**TEXTO PROPORCIONADO**
<<<<

Frente a estas acusaciones, Emmanuel Macron se hunde en una realidad paralela y radicaliza su discurso político. Apenas reelegido gracias a los votos de la izquierda, incluidos los de La France insoumise, sitúa a esta última fuera del “arco republicano”, cuya delimitación reivindica como monopolio. Ve la mano de la “ultraizquierda” en las protestas contra su reforma. Justifica la violencia policial alegando que es necesaria para combatir la violencia de ciertos manifestantes.

>>>>

**LISTADO DE REGISTROS**
<<<<

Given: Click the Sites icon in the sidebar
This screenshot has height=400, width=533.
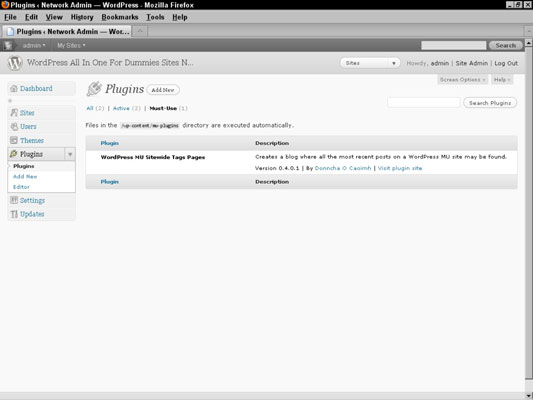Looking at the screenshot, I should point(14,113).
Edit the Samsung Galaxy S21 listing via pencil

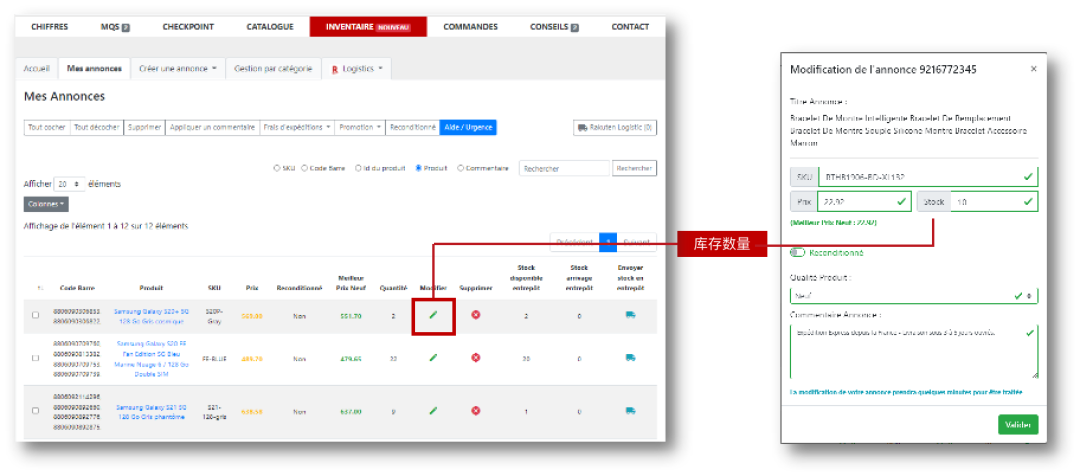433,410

>>>>
<<<<

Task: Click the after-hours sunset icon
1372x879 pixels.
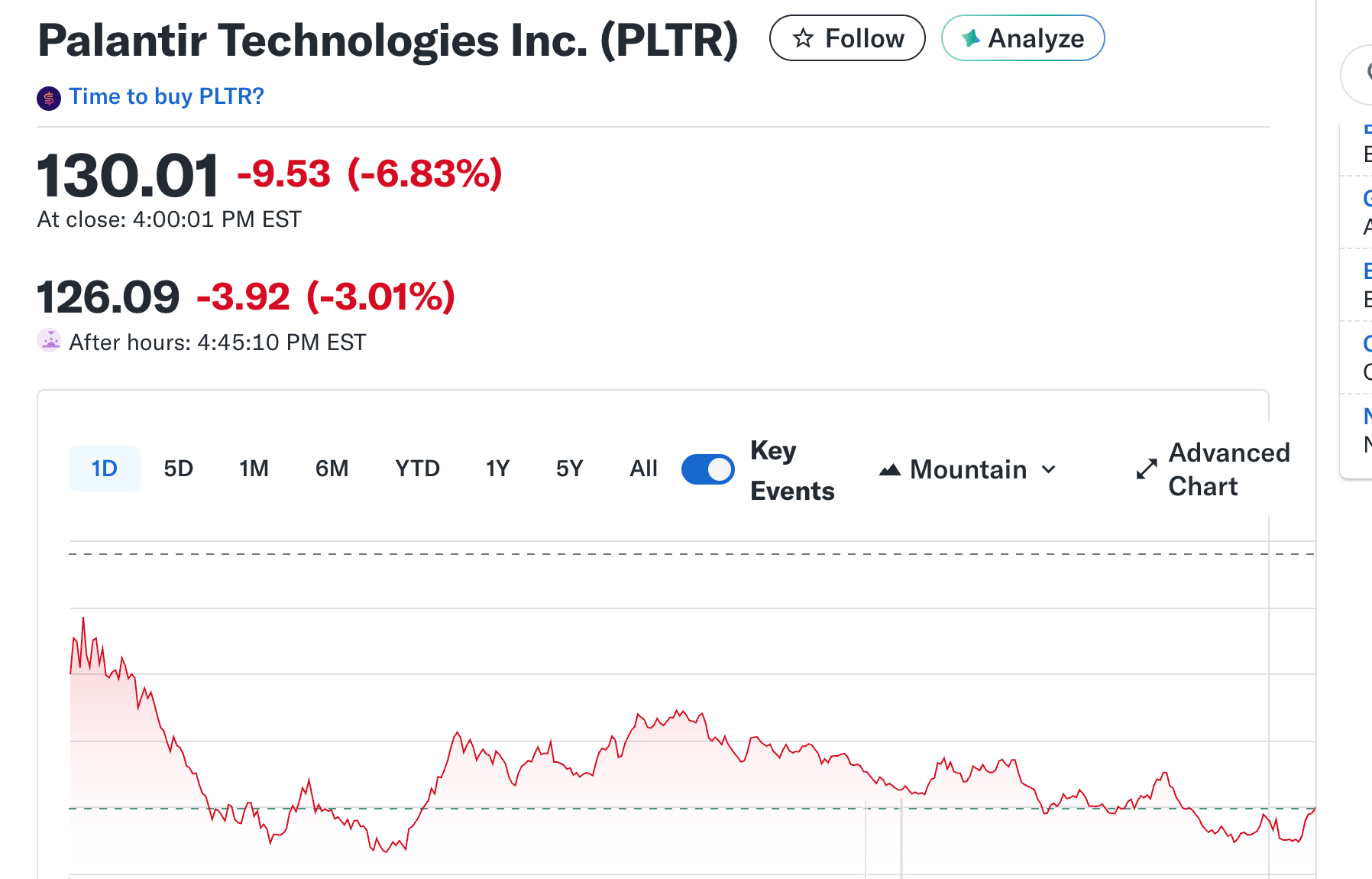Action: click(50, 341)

>>>>

**TAREAS PROPUESTAS**
A: Indique si cada afirmación concuerda con el texto sobre Macron. Responda sí o no y cite textualmente las palabras que lo deciden. (i) Macron fue reelegido con votos de la izquierda, incluidos los de La France insoumise. (ii) Macron atribuye a la extrema derecha las protestas contra su reforma. (iii) Macron condena la violencia policial.
B: Enumere todas las formas verbales conjugadas del texto sobre Macron cuyo sujeto es Emmanuel Macron.

**SOLUCIONES**
A:
(i) Sí: «Apenas reelegido gracias a los votos de la izquierda, incluidos los de La France insoumise».
(ii) No: «Ve la mano de la “ultraizquierda” en las protestas contra su reforma».
(iii) No: «Justifica la violencia policial alegando que es necesaria para combatir la violencia de ciertos manifestantes».

B: se hunde, radicaliza, sitúa, reivindica, ve, justifica